Texas House Speaker Dade Phelan (R) called for the House State Affairs and Energy Resources committees to come together for a joint hearing next week to look into the factors that led to the widespread power outages.
Other politicians in the state have also called for an investigation into ERCOT, including San Antonio Mayor Ron Nirenberg, whose own home was without power on Tuesday.
As a result of state leadership on the issue, local leaders often have their hands tied on power-related issues, such as “rolling outages” that often impact the state during the sweltering summer months.
A spokesperson for Dallas Mayor Eric Johnson (D) told The Hill that ERCOT has not provided the office with updates on the situation, and while Johnson was working to open neighborhood warming centers, there was little he could do to restore power.
“We don’t have a municipal utility. … All of that stuff is out of our hands. Some people have been calling on the mayor to turn the power back on; we don’t have that ability,” the spokesperson said.
Austin Mayor Steve Adler (D) called for “systemic changes” as a result of the crisis.
“So many cold and without power, people in danger and everybody frustrated including me,” Adler said in a statement provided to The Hill. “ERCOT has to explain how millions of Texans are without power. ‘Rolling’ outages are not that. There have to be systemic changes. This is happening every ten years and there’s got to be a better plan.”

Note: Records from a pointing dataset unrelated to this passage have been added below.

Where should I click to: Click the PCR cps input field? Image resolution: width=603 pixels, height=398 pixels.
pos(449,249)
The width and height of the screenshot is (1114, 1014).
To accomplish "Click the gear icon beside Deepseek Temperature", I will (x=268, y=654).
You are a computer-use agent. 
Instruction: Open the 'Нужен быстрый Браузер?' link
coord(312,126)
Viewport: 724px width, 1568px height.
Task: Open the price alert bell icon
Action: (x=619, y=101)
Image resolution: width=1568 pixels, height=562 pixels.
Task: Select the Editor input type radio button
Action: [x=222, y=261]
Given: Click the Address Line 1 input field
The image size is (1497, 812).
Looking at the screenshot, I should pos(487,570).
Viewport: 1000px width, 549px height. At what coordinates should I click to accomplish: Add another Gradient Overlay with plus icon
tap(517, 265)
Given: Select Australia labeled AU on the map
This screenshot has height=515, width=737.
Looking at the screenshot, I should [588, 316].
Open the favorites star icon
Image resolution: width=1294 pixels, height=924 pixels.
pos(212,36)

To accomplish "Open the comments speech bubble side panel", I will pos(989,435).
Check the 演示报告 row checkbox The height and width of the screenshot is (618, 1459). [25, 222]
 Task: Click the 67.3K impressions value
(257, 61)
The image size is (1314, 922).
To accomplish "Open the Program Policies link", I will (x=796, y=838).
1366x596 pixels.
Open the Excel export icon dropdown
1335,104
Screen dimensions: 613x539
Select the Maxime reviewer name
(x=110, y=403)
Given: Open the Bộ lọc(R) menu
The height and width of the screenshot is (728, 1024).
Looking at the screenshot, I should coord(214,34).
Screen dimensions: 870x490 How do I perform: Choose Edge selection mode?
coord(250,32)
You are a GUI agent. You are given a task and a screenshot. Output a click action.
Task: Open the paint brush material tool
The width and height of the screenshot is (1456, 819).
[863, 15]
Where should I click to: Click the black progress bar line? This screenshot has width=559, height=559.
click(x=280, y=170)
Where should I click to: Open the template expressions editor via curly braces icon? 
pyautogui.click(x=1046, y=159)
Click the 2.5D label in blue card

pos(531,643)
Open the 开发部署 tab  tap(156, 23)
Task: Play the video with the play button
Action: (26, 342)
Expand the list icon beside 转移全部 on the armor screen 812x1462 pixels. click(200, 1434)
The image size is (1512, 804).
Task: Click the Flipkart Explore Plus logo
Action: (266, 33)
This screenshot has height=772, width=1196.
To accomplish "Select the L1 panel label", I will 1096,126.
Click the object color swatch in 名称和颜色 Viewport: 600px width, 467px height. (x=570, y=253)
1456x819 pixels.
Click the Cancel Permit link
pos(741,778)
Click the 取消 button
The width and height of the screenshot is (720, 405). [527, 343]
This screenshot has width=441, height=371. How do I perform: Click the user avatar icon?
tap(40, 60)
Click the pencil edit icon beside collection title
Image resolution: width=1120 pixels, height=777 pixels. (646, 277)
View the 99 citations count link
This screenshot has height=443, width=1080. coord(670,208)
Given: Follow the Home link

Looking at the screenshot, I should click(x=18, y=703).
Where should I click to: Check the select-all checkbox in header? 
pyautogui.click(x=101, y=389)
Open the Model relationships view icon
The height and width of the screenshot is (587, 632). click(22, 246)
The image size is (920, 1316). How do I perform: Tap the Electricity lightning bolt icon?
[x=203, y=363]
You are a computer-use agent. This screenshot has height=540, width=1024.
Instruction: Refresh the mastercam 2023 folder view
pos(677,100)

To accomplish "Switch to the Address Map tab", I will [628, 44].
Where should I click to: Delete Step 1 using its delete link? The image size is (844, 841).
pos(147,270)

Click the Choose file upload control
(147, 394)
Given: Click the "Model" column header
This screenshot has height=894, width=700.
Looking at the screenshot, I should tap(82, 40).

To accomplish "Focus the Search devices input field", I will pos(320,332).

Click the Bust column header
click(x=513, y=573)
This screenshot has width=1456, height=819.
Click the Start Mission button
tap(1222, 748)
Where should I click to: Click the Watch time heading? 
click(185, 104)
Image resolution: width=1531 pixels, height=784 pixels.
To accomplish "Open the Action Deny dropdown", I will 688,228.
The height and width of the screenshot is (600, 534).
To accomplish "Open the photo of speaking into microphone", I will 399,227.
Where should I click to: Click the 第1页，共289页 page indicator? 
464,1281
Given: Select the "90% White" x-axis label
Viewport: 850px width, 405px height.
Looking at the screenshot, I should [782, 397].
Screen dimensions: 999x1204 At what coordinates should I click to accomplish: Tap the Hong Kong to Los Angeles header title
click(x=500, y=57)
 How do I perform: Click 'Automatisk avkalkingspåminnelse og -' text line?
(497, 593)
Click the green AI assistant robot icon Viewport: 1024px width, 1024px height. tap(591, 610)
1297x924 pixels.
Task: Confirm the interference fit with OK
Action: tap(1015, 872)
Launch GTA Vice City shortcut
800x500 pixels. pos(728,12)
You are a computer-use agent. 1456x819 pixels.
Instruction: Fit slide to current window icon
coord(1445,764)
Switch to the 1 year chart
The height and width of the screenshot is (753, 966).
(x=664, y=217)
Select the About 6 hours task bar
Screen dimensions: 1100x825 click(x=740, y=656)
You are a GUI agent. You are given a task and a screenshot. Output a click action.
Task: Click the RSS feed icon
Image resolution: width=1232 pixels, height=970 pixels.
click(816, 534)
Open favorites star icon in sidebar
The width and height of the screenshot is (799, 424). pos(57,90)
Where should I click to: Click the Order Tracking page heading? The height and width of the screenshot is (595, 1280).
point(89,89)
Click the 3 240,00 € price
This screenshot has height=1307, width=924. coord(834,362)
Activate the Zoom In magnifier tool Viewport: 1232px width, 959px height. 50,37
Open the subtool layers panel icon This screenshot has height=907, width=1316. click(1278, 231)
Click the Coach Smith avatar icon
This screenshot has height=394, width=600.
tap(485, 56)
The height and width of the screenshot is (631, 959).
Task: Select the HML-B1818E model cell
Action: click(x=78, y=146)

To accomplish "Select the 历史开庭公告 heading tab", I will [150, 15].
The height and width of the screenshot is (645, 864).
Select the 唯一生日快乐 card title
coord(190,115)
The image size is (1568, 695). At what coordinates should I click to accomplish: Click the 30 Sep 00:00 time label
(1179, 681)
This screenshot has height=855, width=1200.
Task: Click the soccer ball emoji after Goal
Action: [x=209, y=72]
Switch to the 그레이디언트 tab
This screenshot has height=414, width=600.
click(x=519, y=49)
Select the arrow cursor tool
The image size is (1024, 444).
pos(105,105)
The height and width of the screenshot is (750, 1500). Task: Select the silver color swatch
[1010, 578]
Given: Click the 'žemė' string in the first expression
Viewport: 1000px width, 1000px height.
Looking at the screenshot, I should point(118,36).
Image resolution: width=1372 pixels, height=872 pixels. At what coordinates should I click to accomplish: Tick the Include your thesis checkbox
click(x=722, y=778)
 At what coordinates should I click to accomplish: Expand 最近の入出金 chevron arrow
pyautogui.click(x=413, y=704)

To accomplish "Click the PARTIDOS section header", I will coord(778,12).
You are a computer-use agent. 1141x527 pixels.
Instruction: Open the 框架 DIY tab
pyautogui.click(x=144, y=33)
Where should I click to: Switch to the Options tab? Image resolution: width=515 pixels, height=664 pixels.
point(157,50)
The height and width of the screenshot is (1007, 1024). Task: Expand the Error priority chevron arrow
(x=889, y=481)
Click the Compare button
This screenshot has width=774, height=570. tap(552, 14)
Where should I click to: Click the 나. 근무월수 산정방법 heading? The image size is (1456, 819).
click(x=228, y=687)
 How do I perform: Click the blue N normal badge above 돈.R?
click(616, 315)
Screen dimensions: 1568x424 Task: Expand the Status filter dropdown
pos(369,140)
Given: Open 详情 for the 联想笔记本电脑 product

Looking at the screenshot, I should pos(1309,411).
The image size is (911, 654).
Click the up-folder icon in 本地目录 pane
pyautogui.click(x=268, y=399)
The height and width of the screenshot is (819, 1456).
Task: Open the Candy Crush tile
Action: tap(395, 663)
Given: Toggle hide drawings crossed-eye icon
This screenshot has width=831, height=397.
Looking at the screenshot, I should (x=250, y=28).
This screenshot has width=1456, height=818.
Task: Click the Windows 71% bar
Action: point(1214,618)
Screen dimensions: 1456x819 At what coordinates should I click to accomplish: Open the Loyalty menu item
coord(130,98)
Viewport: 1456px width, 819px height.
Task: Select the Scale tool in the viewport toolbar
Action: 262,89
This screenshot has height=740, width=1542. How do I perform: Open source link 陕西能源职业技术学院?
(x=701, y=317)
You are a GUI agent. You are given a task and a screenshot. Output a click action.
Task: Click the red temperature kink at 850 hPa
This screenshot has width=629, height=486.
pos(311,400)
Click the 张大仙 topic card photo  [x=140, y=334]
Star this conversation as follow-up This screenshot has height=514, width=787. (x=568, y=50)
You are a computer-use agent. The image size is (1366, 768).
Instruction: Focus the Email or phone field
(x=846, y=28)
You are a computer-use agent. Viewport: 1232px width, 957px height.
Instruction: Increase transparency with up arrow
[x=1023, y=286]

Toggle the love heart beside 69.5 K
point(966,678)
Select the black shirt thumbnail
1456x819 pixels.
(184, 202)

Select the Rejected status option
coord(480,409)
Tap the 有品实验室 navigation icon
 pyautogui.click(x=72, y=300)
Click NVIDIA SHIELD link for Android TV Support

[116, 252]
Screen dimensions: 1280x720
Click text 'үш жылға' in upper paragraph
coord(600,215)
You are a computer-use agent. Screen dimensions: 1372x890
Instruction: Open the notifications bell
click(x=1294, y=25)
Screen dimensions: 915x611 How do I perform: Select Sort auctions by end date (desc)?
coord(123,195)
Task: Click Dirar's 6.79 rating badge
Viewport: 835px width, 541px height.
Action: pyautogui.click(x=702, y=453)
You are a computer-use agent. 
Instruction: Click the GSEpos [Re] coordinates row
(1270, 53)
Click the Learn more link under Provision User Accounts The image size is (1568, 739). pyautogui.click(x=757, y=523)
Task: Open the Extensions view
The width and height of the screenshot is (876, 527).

Despite the backlash against ERCOT, Democrats say that Abbott ultimately holds responsibility for not acting earlier to prepare the state for a major weather emergency.
“We’ve got a state grid that collapsed as a result of the fact that the energy system in the state, the power system has been deregulated over the years, and there has not been enough money invested into the system to maintain and to improve the power plants,” Hinojosa said.
And Rep. Joaquin Castro (D-Texas) tweeted that Abbott “is the person who let it get this bad.”